Far too tired to come up with anything snappy tonight, so am opting for a bullet list of the day’s events:

• Gavin ordered French toast for breakfast and had one bite
• In morning rounds the docs and company were all in agreement that Gavin is doing very well this round, so far
• Gavin’s counts have now gone quite low, but he was transfused for platelets yesterday so is alright for the moment
• He was not quite as energetic today as he was yesterday, but still very playful and even did some exercises
• Played with Bubby for a couple of hours straight, but was a little bit crankypants with his favourite lady
• Although clearly very tired, flatly refused to nap, I was in bed with him half-asleep for more than two hours
• Because of no-nap was quite irritable
• Perked up when Daddy arrived and joked around with Mum and Dad for awhile, getting into tickle fights and being silly
• Obviously rough-housing not so good at moment because had a giant barf the moment I left for the evening
• I went back to help Daddy clean everything up and help get Bean in the bath
• Need to rethink our feeding plan and also am worried that he’s lost half a kilo since yesterday
• Despite barfing was still happy and said good night quite cheerfully
• I came home to find the mystery bag has disappeared - hurrah.
• Hoping tomorrow little man will feel alright.

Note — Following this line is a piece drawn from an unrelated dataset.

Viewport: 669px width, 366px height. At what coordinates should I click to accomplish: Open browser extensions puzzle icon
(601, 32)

Last week, I think I finally hit the proverbial wall after these many months of life in flux. I just felt completely done, physically and mentally. Just yesterday I started to feel some semblance of a normal energy level returning after feeling totally fatigued for over a week. I simply could not sleep enough, and my night-time sleeps weren’t very successful. I ended up napping, or trying to, every day with Gavin and sometimes sleeping a two hour stretch with him. I was on caffeine overload, but had little option but to drink yet more coffee, cause little Bean needs me awake. Bubby was kept very busy with the Gavinator as mama kept having siestas all day. Although I spent the last three nights at hospital, I actually managed to get some sleep there and had more solid rest knowing that Bean was safe by my side.

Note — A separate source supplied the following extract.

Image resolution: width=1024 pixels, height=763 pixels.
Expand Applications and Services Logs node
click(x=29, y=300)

The last time we were here, I counted the days we actually spent in hospital, (18) but for variety’s sake this time I’ll count the days to engraftment, which is usually how it works around here. Transplant day is zero, so today is Day +1.

I had a nice uneventful day at hospital, which is how we like them. We were up at the crack of dawn and starting getting cleaned up and ready for the day. Daddy dropped off breakfast and Gavin and I amused ourselves by setting up the play area and decorating the room. The walls are now liberally covered with cards and drawings. Bean is feeling crafty lately and is very into colouring and using scissors. He finishes each picture with a big flourish and an “Ok! Mama, hang. Tape.” He has yet to grasp that scissors are actually easier to use with one hand, and refuses to be shown how to use them but hacks insistently away with two. Oh well, plenty of time before kindergarten! We carefully cut out the Backyardigans cut-outs (from neighbour Jenn) and stuck them on the wall too. Add to that some funny pictures of our friends Violet and Jem, and the walls look pretty cheerful.

I am extremely satisfied to report that Gavin’s second stem-cell transplant went very well today. The three of us spent the morning packing up our “normal” room to make the move to the isolation fishbowl. Before leaving, we were granted permission to let Gav have a proper soak in the tub, as we were changing the dressing, etc. of his central line directly afterwards anyway, so if things got wet it wasn’t the end of the world.